Types and Stages of Lung Cancer
Lung cancer occurs when malignant cells of the lung multiply abnormally and start destroying nearby tissues. As more abnormal cells develop, they may form a mass or tumor. There are two main types of lung cancer—Non-small cell lung cancer and small cell lung cancer.
- Non-small cell lung cancer: This is the most common type of lung cancer and accounts for about 80% to 85% of all lung cancer cases.

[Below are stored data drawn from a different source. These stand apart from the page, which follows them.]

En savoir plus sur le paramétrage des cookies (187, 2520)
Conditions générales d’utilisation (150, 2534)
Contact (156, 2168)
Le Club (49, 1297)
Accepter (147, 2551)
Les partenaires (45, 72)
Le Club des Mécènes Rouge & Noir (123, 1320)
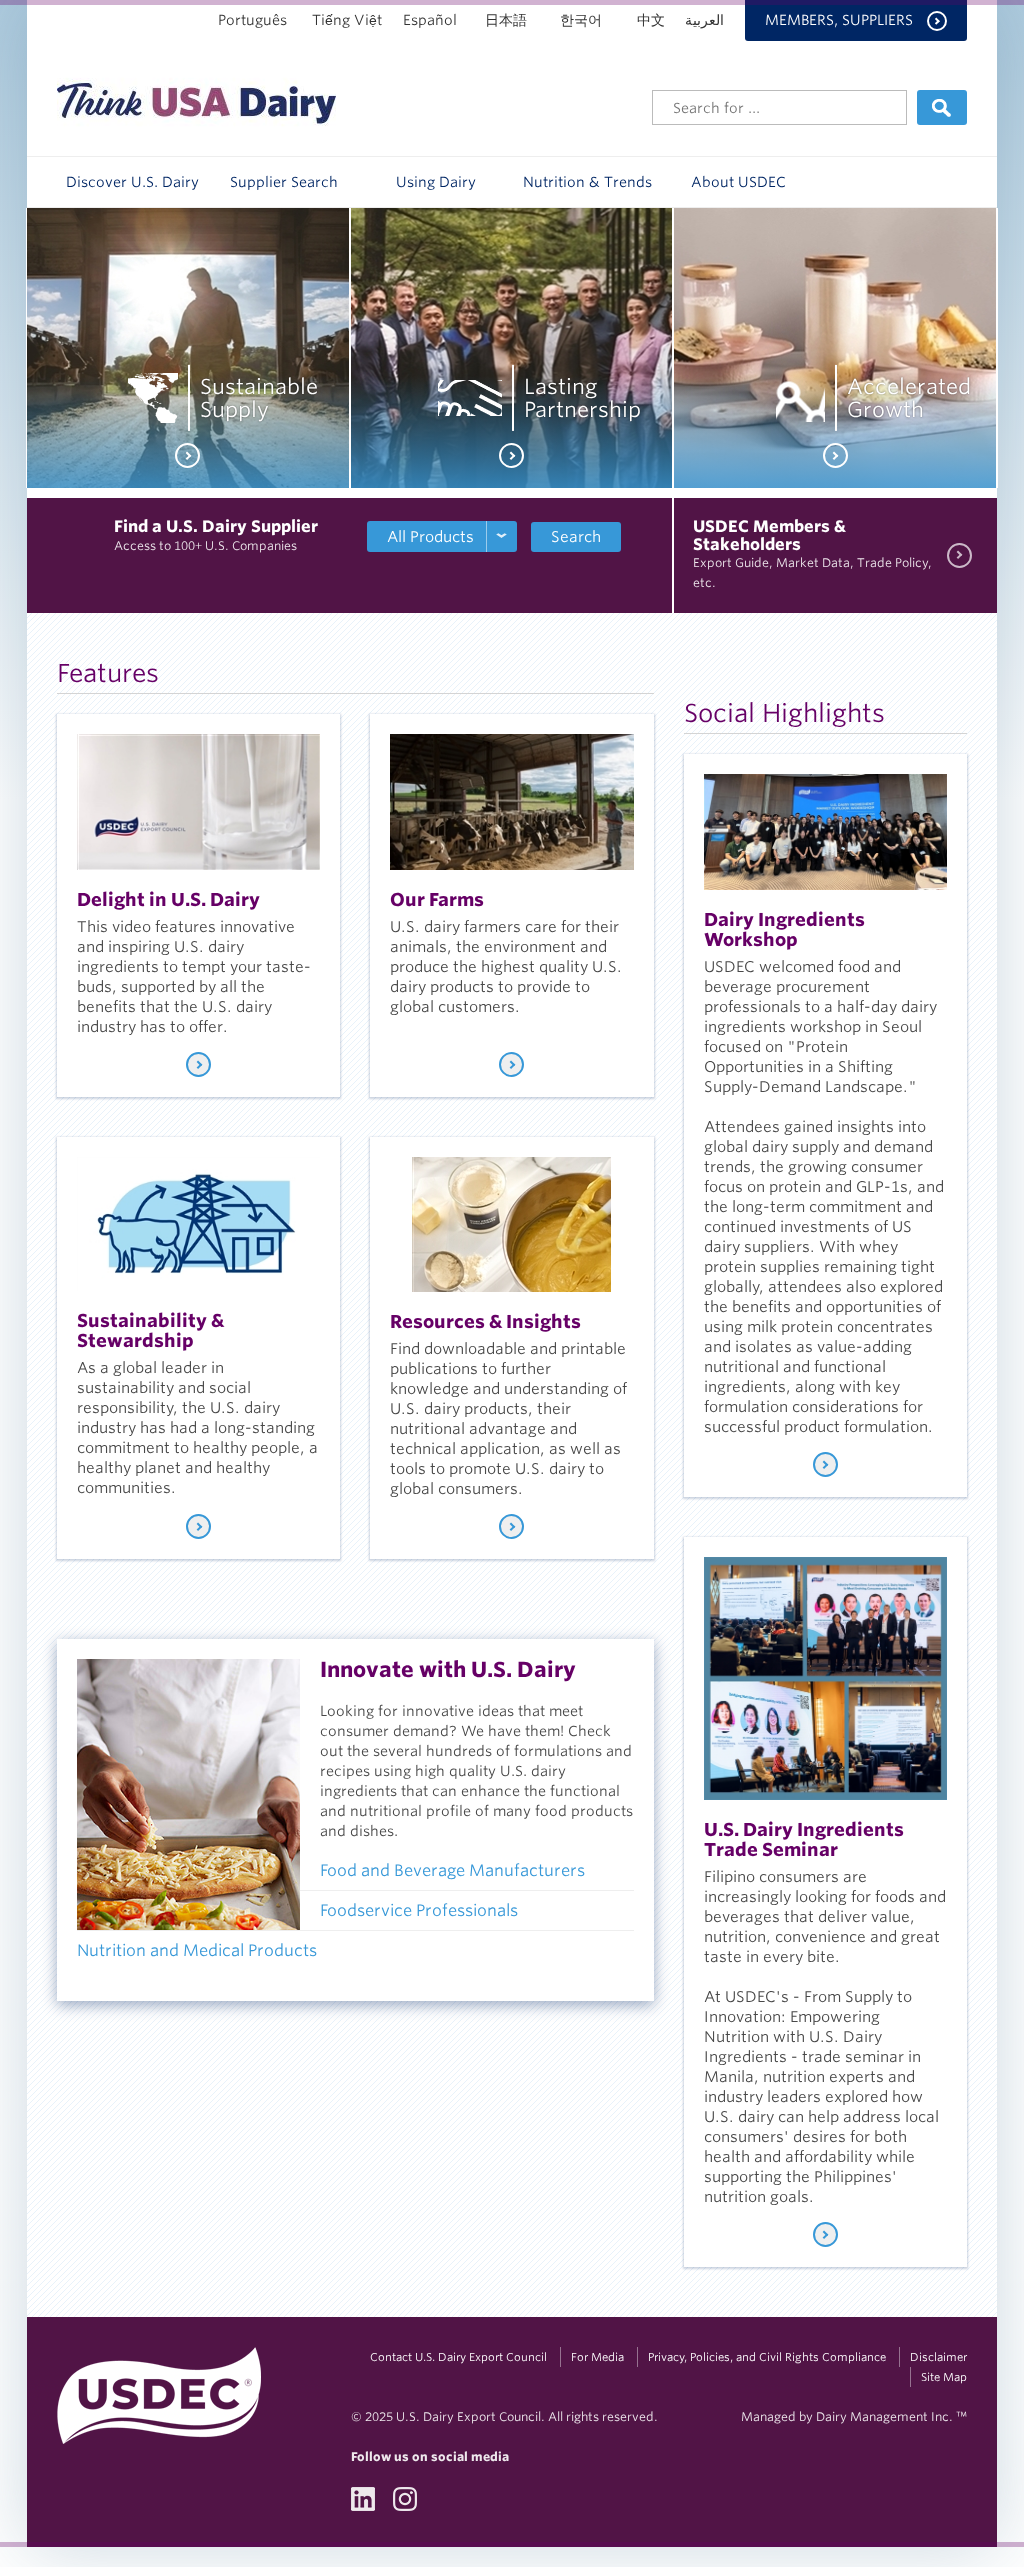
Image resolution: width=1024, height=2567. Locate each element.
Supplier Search (284, 182)
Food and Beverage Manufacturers (452, 1870)
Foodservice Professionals (419, 1910)
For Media (597, 2357)
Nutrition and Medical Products (199, 1950)
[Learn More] (198, 1064)
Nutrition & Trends (587, 182)
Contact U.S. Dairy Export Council (458, 2357)
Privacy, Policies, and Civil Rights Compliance (767, 2357)
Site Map (944, 2377)
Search (576, 537)
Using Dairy (436, 182)
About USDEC (738, 182)
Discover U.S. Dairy (132, 182)
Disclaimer (938, 2357)
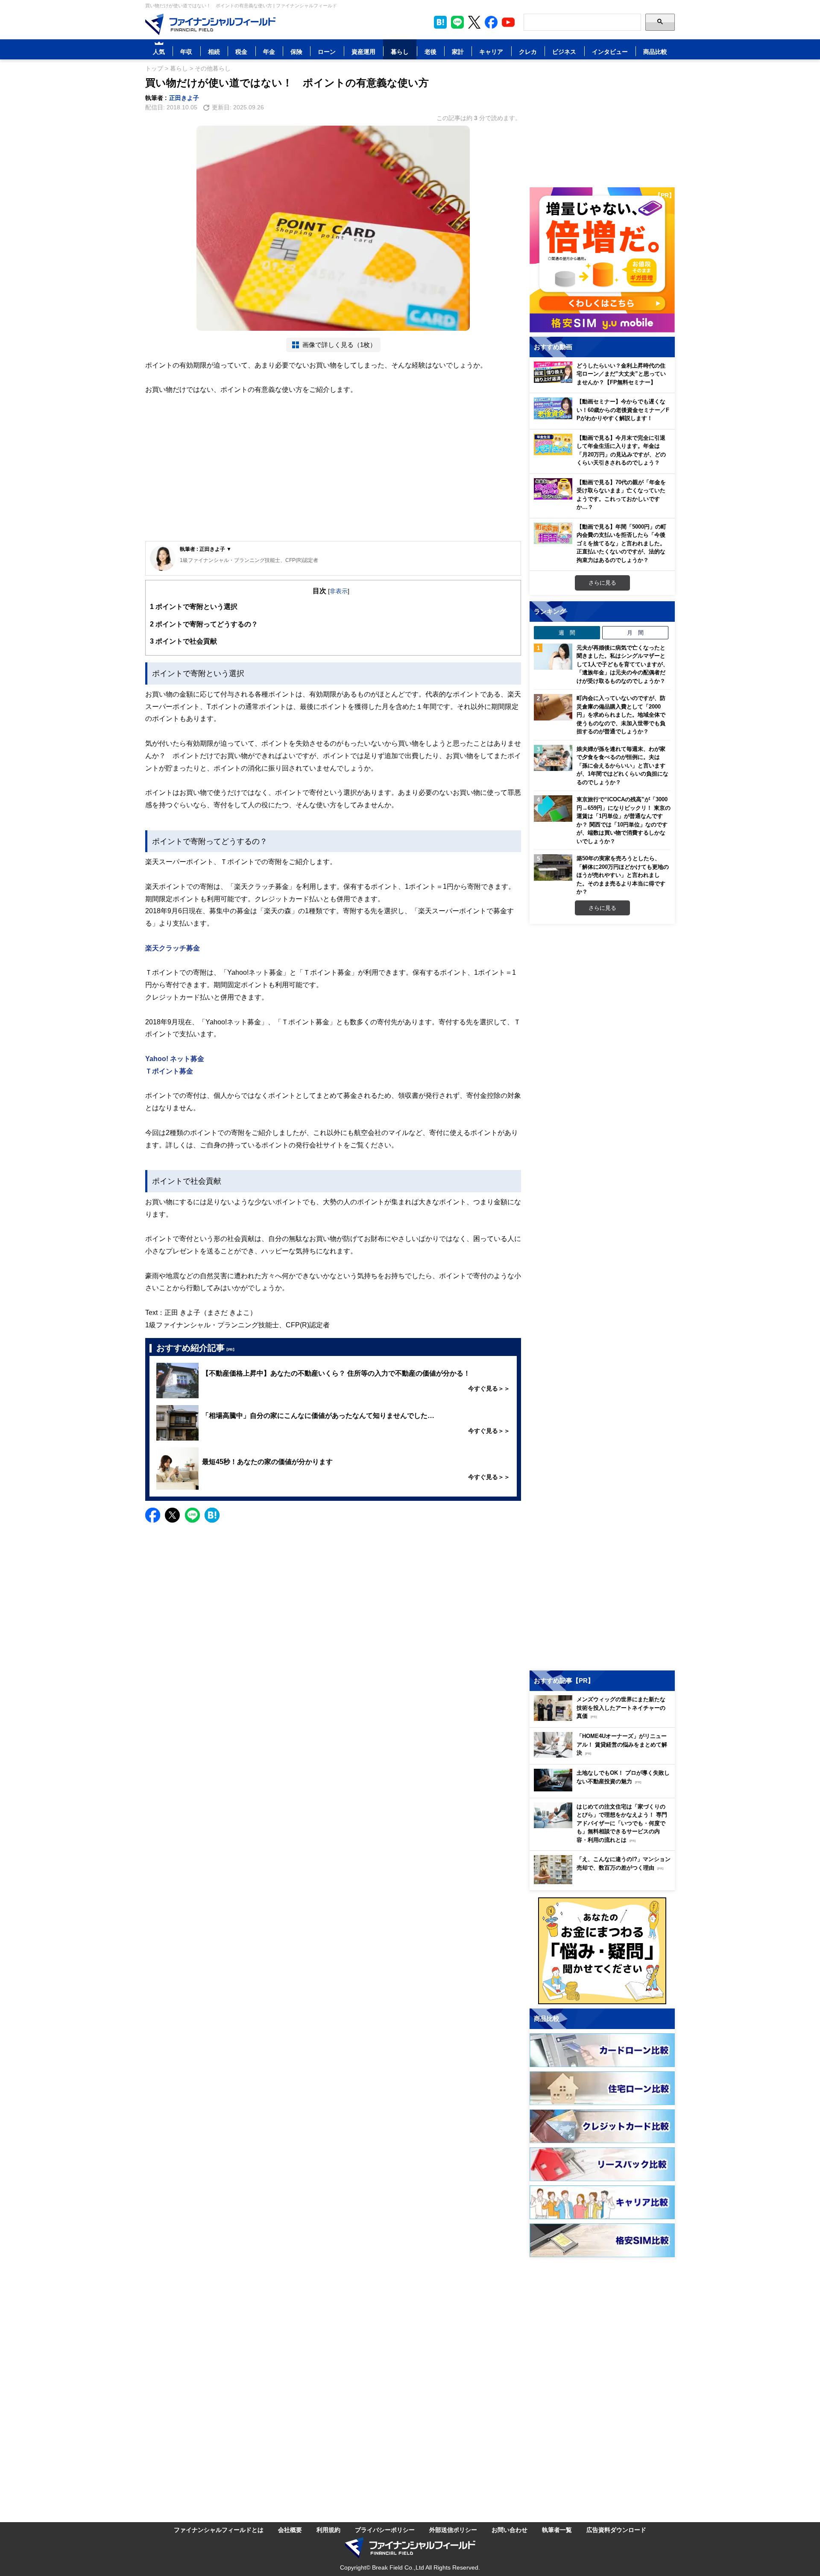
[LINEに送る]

- Small cell lung cancer: This type of lung cancer is also known as oat cell cancer and accounts for 10-15% of lung cancer cases.
- Stage 0: This is the earliest stage of lung cancer and is also known as “carcinoma in situ.” Here, the tumor is minute and has not spread in the lungs or deeper into the tissues.
- Stage 1: The tumor is not more than 4cm in diameter and has not spread outside of the lung or to any lymph nodes. This is the early stage where if cancer is spotted, it can be cured.
- Stage 2: The tumor can be of any size, and cancer may have spread to the nearby lymph nodes, other parts of the lungs, or the organs and tissues outside the lungs.
- Stage 3: The cancerous tumor can be of any size and may spread to the lymph nodes. Cancer has mostly spread to other parts of the lung, including the airways.
- Stage 4: This stage is characterized by a tumor of any size. Additionally, cancer has mostly spread to the lymph nodes and could have also reached the other lung or the pleura. The cancerous cells might have even reached other body parts like the liver, bones, or the brain.